Colonel Meegs squatted and observed the map, his hand supporting his chin of gray whiskers. Without lifting his head, he gazed at Limbreth. "Our fastest route is by the road. If they haven't barricaded it, we'll go far more quickly."
All eyes shifted back to Erskwe. "They've not blocked the road that we can see."
The colonel leaned over their map and pointed. "With so few of us, we must charge directly at the bridge and hope to weaken the siege there so the elves can attack across it. We'll need to alert them we're there with bugles. We'll charge along the road until we reach the clearing closer to the bridge and then shift to a narrow wedge for the charge. The dwarves come in behind, and we'll chop through and hope for the best."
Limbreth leaned forward. "And if we don't get the elves to counter our attack?" She needed to reach Athson and the others.
"Then we'll be encircled." The colonel shrugged. They'd be massacred without a corresponding attack from the rangers.
Erskwe lifted one finger. "Don't use the bugles too soon. We need the surprise, since we'll be charging among them. They'
ll scatter before they rally, and we can pierce their ranks deeper. We call with bugles just before we clash nearest the bridges for the most effect. If the trolls attack at dawn, it will be so loud that they won't realize we're there until you sound the bugles."
The colonel nodded. "It could work." He stood. "This is unlike any attack I've led. Anything could happen."
Limbreth considered the stick drawings of the troops. "Draw all foot units close together. The first two companies follow the horses. Remaining companies cover our flanks, odd numbered units left and even numbers right. We push for the bridge without stopping. Everyone keeps moving. We kill and advance. There's no retreat." She glanced around the gathered officers. The Grendonese looked uncommitted. "This is not our city, not our fight. But it will be our fight. Maybe not this year but the next. If the trolls take Auguron, they'll sweep south toward Grendon, and Rok can attack from the east. We stop them now, and we avoid a war we can't win later."
Grendonese faces nodded, grim understanding in their eyes.
Limbreth stood and brushed dirt from her hands. "Then we march for the city. Rations eaten as we go. Silence among the ranks. Just scouts in threes to kill all they find.”
The army of dwarves and Grendonese cavalry set out soon after, moving with care in the dark hours before dawn. The march dragged on longer than Limbreth anticipated, but when they reached their destination along the slope of the road down to the river half a league away, her heart raced anew. The march hadn’t really been that long. Her eyes took in the mass of shapes below, silhouetted in what light shined from city. Sudden doubt gripped her at the thrill of her heart. If they couldn't make...

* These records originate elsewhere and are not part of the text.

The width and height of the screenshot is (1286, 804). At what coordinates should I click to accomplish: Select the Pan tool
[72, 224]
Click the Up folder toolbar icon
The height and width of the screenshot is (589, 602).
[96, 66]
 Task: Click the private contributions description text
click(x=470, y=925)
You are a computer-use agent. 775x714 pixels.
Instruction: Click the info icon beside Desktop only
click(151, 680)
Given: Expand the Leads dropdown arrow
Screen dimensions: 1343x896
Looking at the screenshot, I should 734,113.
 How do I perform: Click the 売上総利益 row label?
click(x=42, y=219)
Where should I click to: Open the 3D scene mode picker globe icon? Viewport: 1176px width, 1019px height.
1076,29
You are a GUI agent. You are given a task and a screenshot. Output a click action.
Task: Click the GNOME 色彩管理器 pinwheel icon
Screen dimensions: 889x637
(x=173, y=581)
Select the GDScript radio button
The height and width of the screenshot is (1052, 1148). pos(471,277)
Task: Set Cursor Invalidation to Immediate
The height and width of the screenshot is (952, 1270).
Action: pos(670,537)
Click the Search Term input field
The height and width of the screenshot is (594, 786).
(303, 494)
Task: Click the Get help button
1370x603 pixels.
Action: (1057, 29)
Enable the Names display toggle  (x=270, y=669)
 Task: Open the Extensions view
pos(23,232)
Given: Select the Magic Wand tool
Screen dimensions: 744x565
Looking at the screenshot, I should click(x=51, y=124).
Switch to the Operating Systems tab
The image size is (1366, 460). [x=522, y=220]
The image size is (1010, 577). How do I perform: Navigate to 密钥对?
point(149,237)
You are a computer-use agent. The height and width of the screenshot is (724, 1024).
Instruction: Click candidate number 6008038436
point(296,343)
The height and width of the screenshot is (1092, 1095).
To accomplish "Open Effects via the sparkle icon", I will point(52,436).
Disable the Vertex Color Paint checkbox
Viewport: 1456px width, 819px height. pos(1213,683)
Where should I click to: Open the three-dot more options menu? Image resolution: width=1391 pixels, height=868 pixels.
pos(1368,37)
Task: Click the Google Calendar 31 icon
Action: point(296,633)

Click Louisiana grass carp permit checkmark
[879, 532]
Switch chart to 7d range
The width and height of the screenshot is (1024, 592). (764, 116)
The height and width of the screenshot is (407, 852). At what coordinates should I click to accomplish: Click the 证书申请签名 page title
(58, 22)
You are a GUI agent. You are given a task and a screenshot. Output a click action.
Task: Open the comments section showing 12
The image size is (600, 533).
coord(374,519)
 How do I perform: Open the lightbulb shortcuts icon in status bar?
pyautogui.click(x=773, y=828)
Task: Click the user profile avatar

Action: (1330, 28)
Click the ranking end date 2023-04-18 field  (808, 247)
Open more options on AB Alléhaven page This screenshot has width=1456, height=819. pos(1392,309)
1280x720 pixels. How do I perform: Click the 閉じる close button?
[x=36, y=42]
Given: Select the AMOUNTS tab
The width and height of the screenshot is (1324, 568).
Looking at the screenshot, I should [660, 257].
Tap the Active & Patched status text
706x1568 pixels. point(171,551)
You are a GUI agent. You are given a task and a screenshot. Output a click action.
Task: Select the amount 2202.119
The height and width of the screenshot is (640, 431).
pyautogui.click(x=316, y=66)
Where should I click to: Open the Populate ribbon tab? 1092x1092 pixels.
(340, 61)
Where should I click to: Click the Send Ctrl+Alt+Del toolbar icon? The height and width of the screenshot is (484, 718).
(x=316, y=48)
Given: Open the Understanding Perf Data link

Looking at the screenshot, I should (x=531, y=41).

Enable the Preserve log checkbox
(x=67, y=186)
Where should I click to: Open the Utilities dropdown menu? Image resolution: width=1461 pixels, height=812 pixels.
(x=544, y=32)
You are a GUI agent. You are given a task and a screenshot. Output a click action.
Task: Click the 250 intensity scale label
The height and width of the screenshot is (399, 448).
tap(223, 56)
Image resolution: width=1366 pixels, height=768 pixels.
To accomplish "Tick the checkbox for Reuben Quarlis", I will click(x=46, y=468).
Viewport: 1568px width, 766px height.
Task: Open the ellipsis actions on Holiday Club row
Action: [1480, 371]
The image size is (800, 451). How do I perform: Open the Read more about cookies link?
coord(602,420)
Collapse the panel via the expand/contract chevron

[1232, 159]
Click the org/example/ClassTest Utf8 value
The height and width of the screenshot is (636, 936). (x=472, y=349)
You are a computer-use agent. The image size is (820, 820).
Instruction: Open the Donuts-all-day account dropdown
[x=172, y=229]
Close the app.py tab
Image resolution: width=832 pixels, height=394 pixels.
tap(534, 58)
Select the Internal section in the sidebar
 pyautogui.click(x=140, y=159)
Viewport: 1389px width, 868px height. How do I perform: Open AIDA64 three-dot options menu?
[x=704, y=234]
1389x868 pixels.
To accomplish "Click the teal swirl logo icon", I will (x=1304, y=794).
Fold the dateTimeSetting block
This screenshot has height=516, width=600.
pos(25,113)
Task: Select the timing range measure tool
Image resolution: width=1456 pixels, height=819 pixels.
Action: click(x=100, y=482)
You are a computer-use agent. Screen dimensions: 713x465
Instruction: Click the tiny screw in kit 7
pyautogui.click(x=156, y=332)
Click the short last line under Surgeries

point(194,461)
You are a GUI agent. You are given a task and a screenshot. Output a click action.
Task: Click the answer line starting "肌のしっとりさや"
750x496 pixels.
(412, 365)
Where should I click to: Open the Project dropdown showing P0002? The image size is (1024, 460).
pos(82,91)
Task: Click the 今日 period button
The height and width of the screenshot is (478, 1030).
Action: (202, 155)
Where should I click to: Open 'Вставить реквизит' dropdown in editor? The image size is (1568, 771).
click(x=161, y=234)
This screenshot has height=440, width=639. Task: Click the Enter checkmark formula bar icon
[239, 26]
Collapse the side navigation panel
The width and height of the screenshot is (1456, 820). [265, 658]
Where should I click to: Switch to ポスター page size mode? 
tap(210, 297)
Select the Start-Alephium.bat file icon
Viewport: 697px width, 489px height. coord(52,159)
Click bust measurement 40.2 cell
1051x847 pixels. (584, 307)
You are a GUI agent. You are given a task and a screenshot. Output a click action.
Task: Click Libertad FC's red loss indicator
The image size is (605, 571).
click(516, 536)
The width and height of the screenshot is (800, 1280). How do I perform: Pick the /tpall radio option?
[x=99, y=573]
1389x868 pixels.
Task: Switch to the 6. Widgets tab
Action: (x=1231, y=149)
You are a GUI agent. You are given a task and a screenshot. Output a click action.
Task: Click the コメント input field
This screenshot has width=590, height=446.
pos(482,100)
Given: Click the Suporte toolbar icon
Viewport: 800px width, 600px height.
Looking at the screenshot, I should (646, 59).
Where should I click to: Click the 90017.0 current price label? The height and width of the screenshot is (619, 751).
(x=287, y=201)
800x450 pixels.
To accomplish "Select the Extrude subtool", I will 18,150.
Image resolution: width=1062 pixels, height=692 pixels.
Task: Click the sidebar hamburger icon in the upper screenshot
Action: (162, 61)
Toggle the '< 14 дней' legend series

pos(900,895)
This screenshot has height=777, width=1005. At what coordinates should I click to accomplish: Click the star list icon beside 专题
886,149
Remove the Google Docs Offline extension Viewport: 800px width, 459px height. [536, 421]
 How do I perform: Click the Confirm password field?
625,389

Her eyes narrowed as she stared at what lay ahead and they waited for the gray brim of dawn to light their attack. Was Athson worth this? She didn't trust him, certainly not yet. But he had confessed his error to her rather than hide it like so much else. She was no better and had failed too. She pursed her lips at the uncomfortable reminder. She may have done her best and failed, but failures they all remained.